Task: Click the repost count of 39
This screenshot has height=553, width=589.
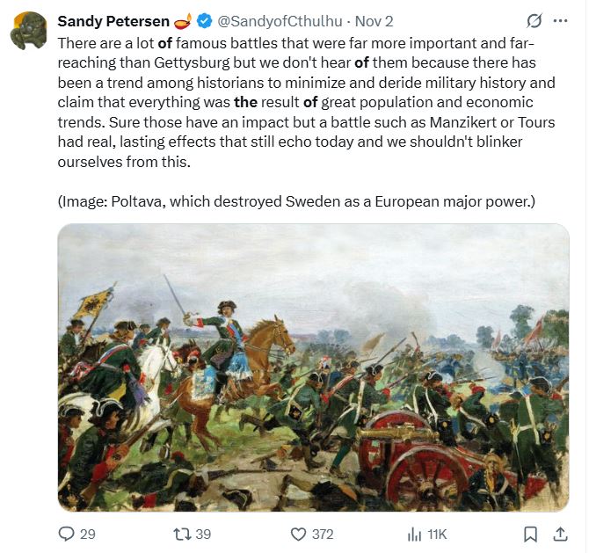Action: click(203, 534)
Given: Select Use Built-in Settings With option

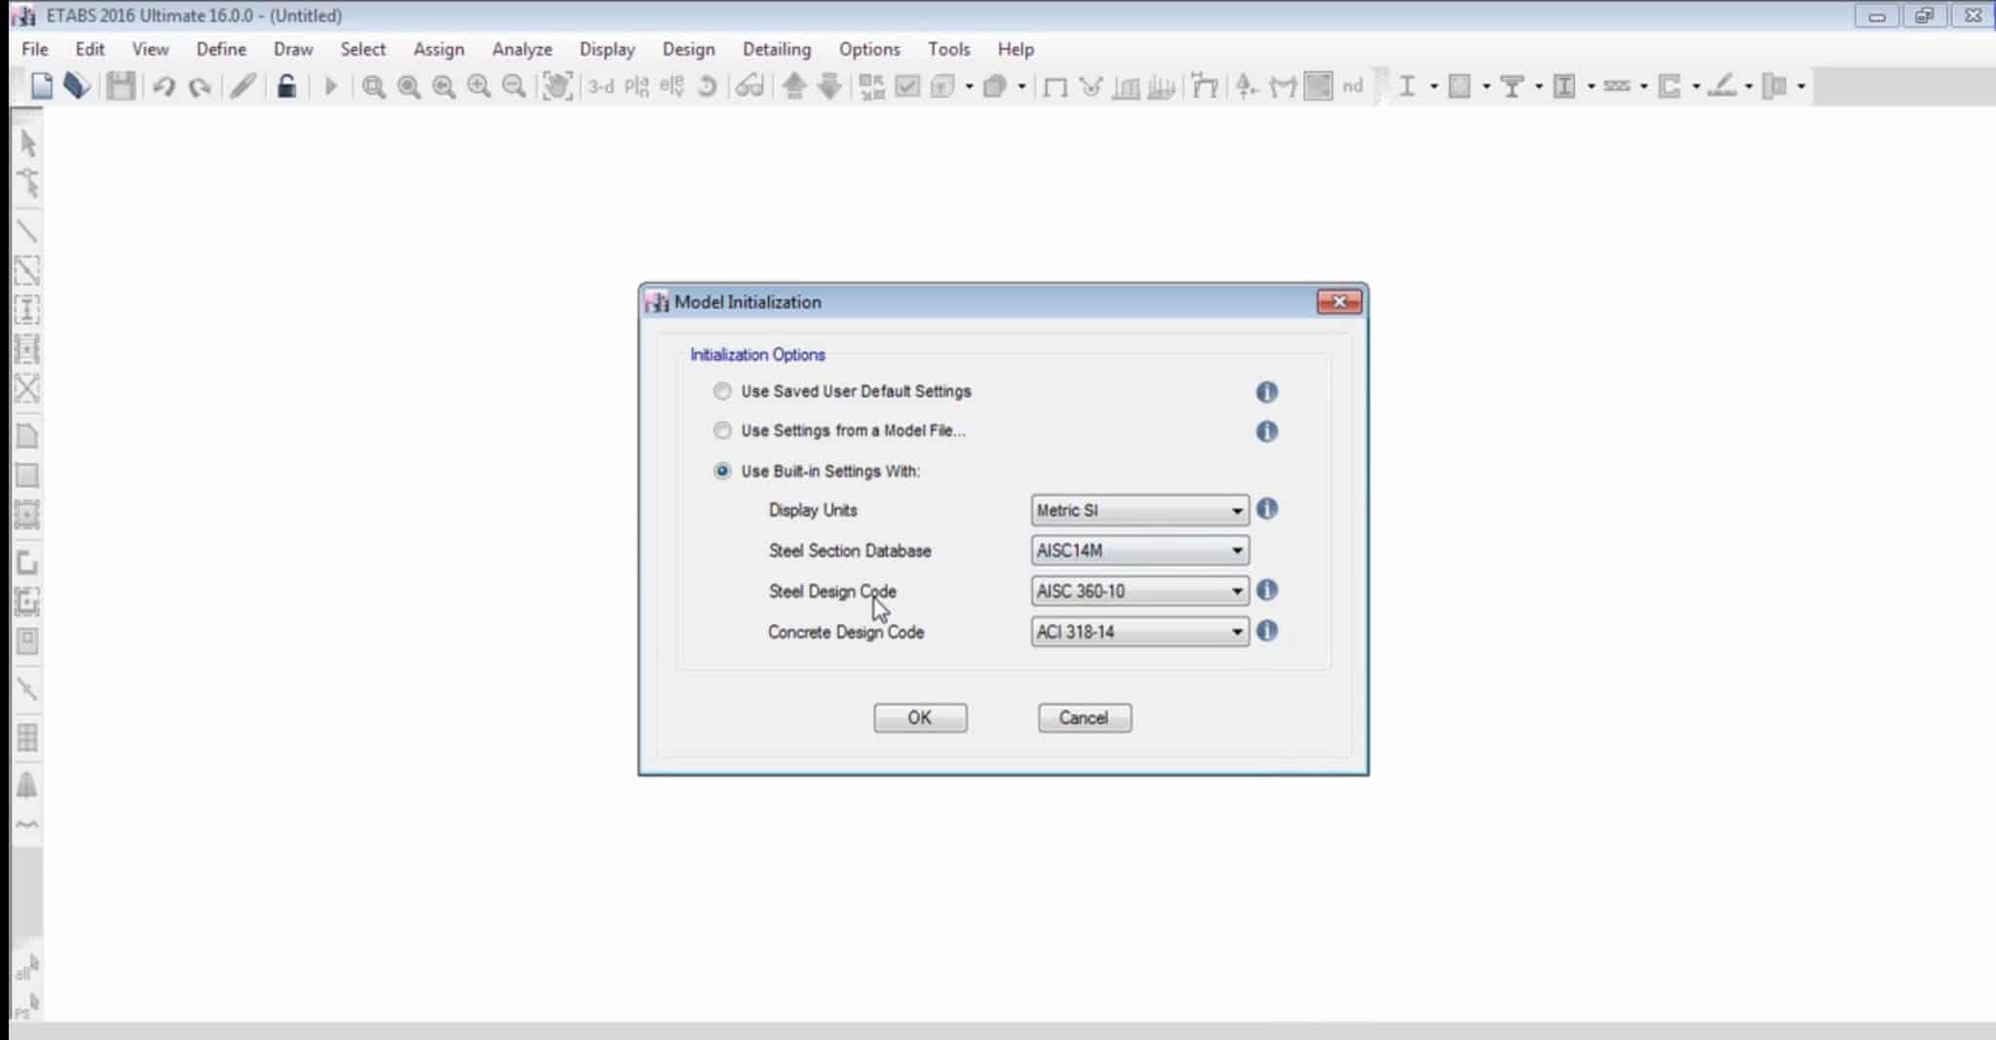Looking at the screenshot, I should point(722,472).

◇ ◇ ◇ ◇ ◇

• [Problem to solve]:
An exact copy of every entry, minus the pictures, is what you should return.

• [Solved exercise]:
Task: Click the repost count of 39
This screenshot has height=553, width=589.
Action: click(203, 534)
Given: Select Use Built-in Settings With option

Looking at the screenshot, I should point(722,472).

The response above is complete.